═══ READING PASSAGE

But losing 400 or 500 MHz on boost or even core frequency will make almost no difference. Especially when it is only ~10% loss compared to other models. Ram configuration also matters. (Dual channel ONLY for gaming or you lose perfoemance). Quad for production software (as quad channel is huge for increasing production software performance).
Also, the lowest CAS latency on the higher end of frequency. I am buying the 7800X3D and because the MAXIMUM and most OPTIMAL dual channel support it has is 5,200 MHz I went with G.Skill
DDR5-5200 - CL28-34-34-83 (83 being the lowest clock cycles to succeed a check out of all DDR5 ram kits). The cycles to successfully check the data is the most significant number in ram.
Who is talking about frequency as a deal maker or breaker?
Faster CPU isn't my gaming issue right now, Try internet speed and packet / data loss, Australia needs a big fix and it isn't coming any time soon, so my 7700X is the sweet spot and any further development from AMD is just a pipe dream. Low latency Then higher FPS is what is needed. But I'll be watching x3D closely over the next few years. Love the breakdown, thankyou.
As a software developer I would take more cache any day with trade off of some clock speed. My reason is writing cache friendly high perf software is very costly and at the same time mental demanding. Data structure size, memory layout, cache line padding etc is just too much for most dev to the point they don't bother at all.
the top of the line up 7950x3d will have 5.7 ghz boost. Still its a few percent either way. But vanilla 7950x has same boost clock. Also, u have to consider that not all CCXs will have 3d v cache.
I'm really looking forward to 7950x3D because when you run 128GB of DDR5 you have to run them at lower speeds, so I'm hoping the added cache compensates for this in games.

══════

WHAT IS BEING ASKED
Name each distinct processor model mentioned in the forum thread above, counting a model only once even if its spelling varies.

═══ SUPPLIED DATA

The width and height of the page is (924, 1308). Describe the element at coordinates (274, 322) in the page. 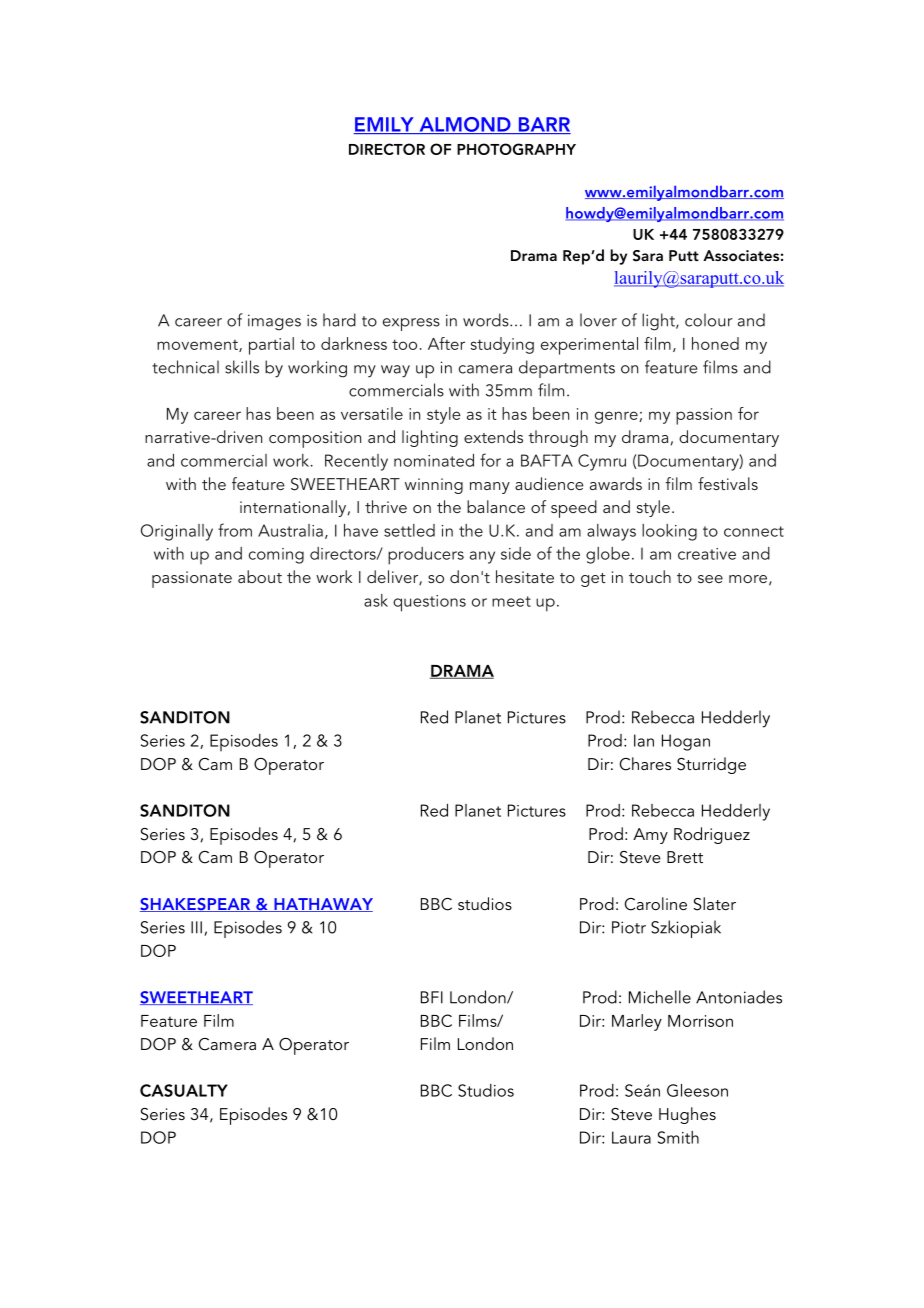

══════

CORRECT OUTPUT
7800X3D, 7700X, 7950X3D, 7950X